'''

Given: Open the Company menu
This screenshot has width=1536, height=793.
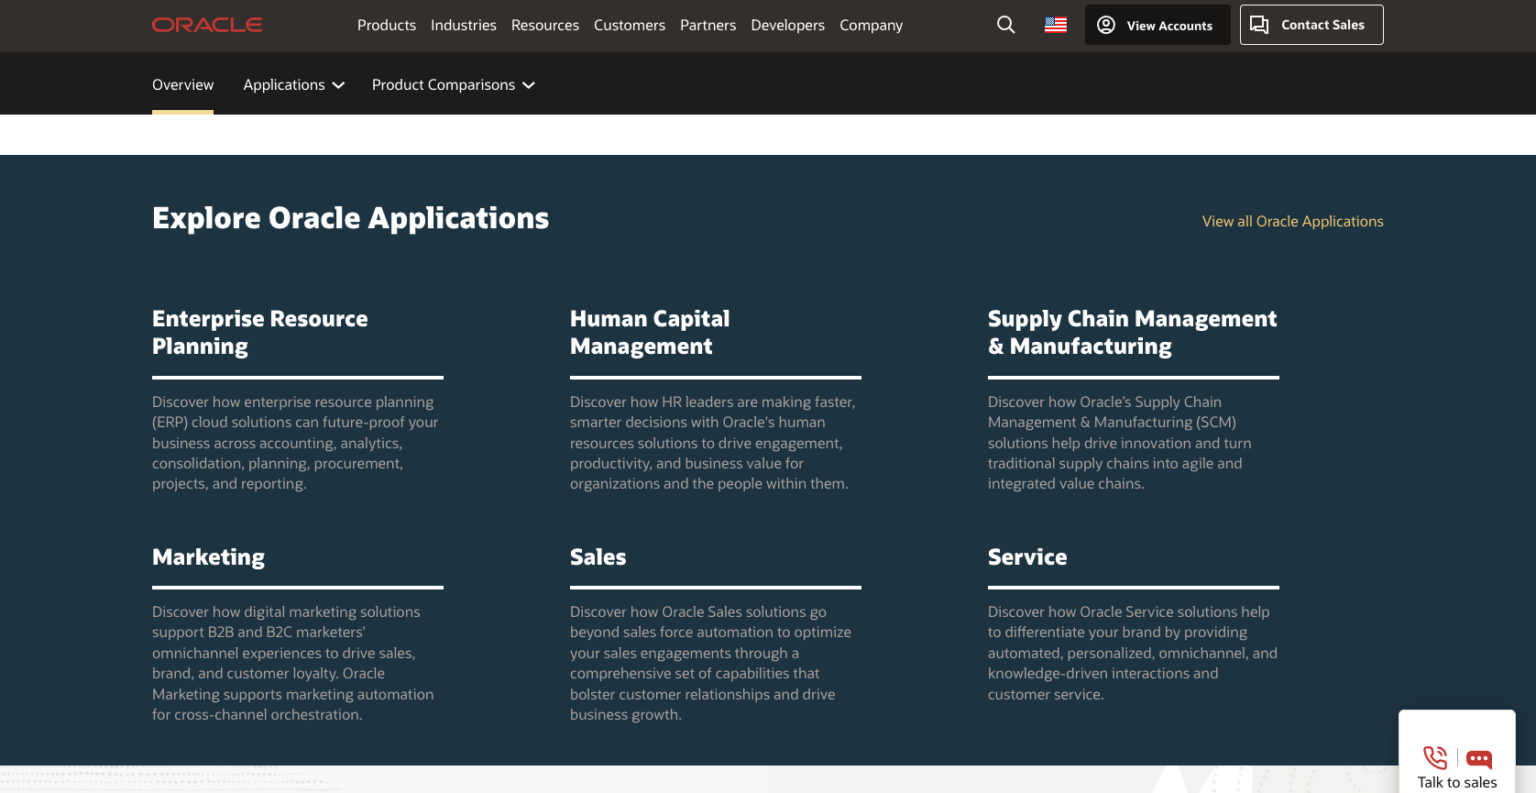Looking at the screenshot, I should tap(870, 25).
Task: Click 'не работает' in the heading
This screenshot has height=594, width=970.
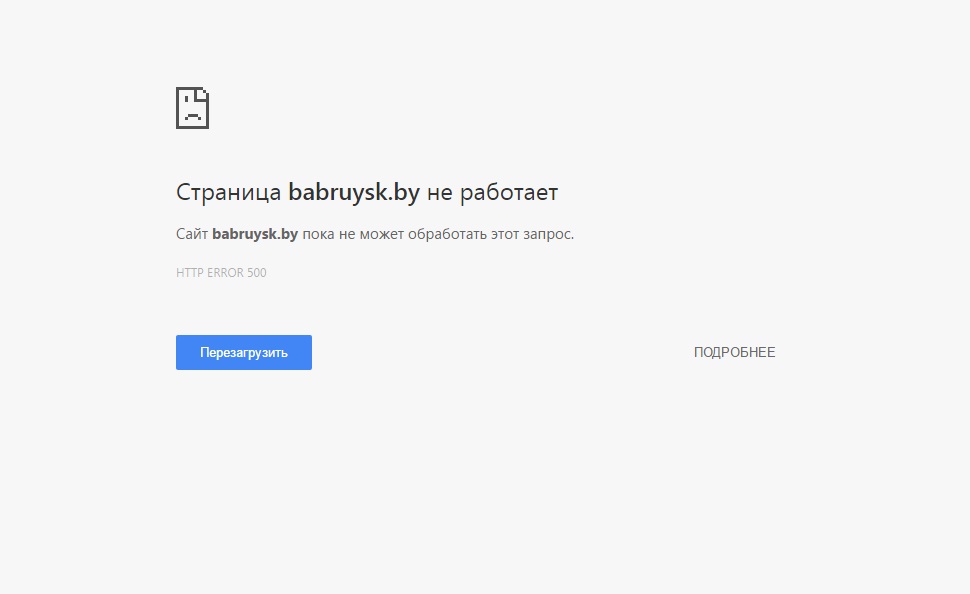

'''

What is being asked
Reproduce the whole listing verbatim and keep all pictures out of it.

Response to this exercise
Given: Open the Company menu
This screenshot has width=1536, height=793.
Looking at the screenshot, I should tap(870, 25).
Task: Click 'не работает' in the heading
This screenshot has height=594, width=970.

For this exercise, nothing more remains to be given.